I quattro sono finiti in carcere per rapina aggravata, lesioni e porto abusivo d'arma in concorso. In particolare, vengono contestate loro le rapine messe a segno il 14 giugno 2007 all'agenzia assicurativa Sara Assicurazioni di via Cantelli a Modena (con un bottino di 2200 euro), e quella all'agenzia della Banca Agricola Mantovana di via Carlo Zucchi (13mila euro di bottino). Sono stati incastrati dagli agenti grazie alle testimonianze di alcuni impiegati dell'agenzia assicurativa che avevano annotato il numero di targa dell'auto utilizzata per la fuga. Era l'auto della moglie di Ersilio Neri. Secondo gli agenti, Neri si occupava di individuare gli obiettivi da colpire, poi accompagnava i rapinatori, sia al loro arrivo in aereo da Palermo, sia per il ritorno verso l'aeroporto.
A tradire Daniele Cardinale, invece, è stato un vistoso tatuaggio con un disegno tribale che ha sul collo.
Proprio durante la rapina alla Sara assicurazioni, uno degli impiegati tentò di opporre resistenza e venne ferito a un braccio.
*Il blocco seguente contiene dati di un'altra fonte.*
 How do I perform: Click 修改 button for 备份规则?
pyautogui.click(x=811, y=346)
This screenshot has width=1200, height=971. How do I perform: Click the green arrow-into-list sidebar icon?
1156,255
Grazie alle analisi dei tabulati telefonici e ad alcune intercettazioni, gli investigatori sono riusciti a identificare la banda. Stamattina ad annunciare i risultati dell'operazione, in questura a Modena, sono stati lo stesso questore Elio Graziano e il capo della squadra Mobile Amedeo Pazzanese. Il questore ha rimarcato l'importanza dei sistemi di videosorveglianza e degli occhi elettronici che "scrutano" la città.